White Lung start up nearly an hour later, and the first thing to notice is how much the voice of frontwoman Mish Way has changed since White Lung's last album from 2012. On the album, she's got the razor-edged riot grrl snarl down pat, but tonight, on stage, she sounds like James Hetfield circa 1983. This is a good thing. Whether it's from pouring it out nightly on this tour, or just the ravages of the road, this is a voice. It's a voice to listen to, a voice to be frightened by, a voice that stirs crowds up into pits that start like fistfights. In fact, the whole band sounds a bit like Metallica at age 20, in those beginning years where the heshers -- were they heshers then? -- started listening to hardcore, though the comparison has to come with the following caveats: (1) Kenneth William's guitar riffs are certainly up there (both on the fret board and in levels of skill and riffage), but thankfully White Lung is not a guitar solo band, (2) there are tuneful harmonies, with help of new addition Heather Fortune, and (3) Anne-Marie Vassiliou on the drums is what gives this punk band their agitating, furious heart, and she's not nearly (or at all) as douchey as Lars.
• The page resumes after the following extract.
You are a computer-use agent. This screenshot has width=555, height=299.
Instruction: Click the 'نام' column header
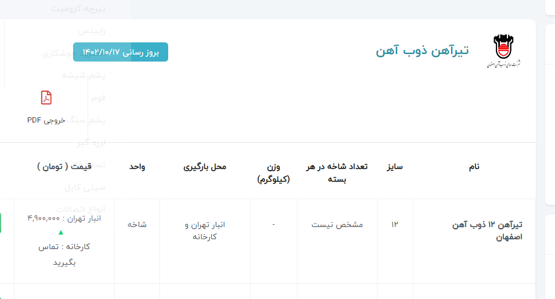(474, 167)
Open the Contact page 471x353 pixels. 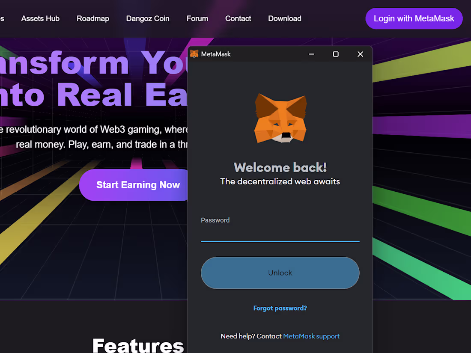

But Mish Way, standing tall in leopard-print tights and bleached blonde bangs that have grown far past her eyes, looks just the tiniest bit ready to end this tour. You can't tell by her presence, one that demands that you put all eyes on her, even though what's going on with that awesome guitar riff, NO! you have to look up front and center and listen: "I WANT TO WARN YOU" even as her voice escapes her, begging for one night to finally be left alone. But she's ready for it to end: not with a bang or whimper or a burn out or a fade away, but with "Thick Lip," and the last 10-second pit of the night, and then layers of screeching feedback piercing the room, and then gone, unplugged, hopefully to return again. On a Saturday next time, we hope.
For the record: Luckily, White Lung has documented the current state of Mish Way's voice, on a new single, "Blow It South."
Next time: Though I was just a bit disappointed in the pair of under-30-minute sets, I was impressed enough that I'll make sure not to miss Antwon or White Lung when they come around again. I just hope it's the beginning of the tour and not the end.
The post show eavesdrop: "What are you guys doing after this?" says it all.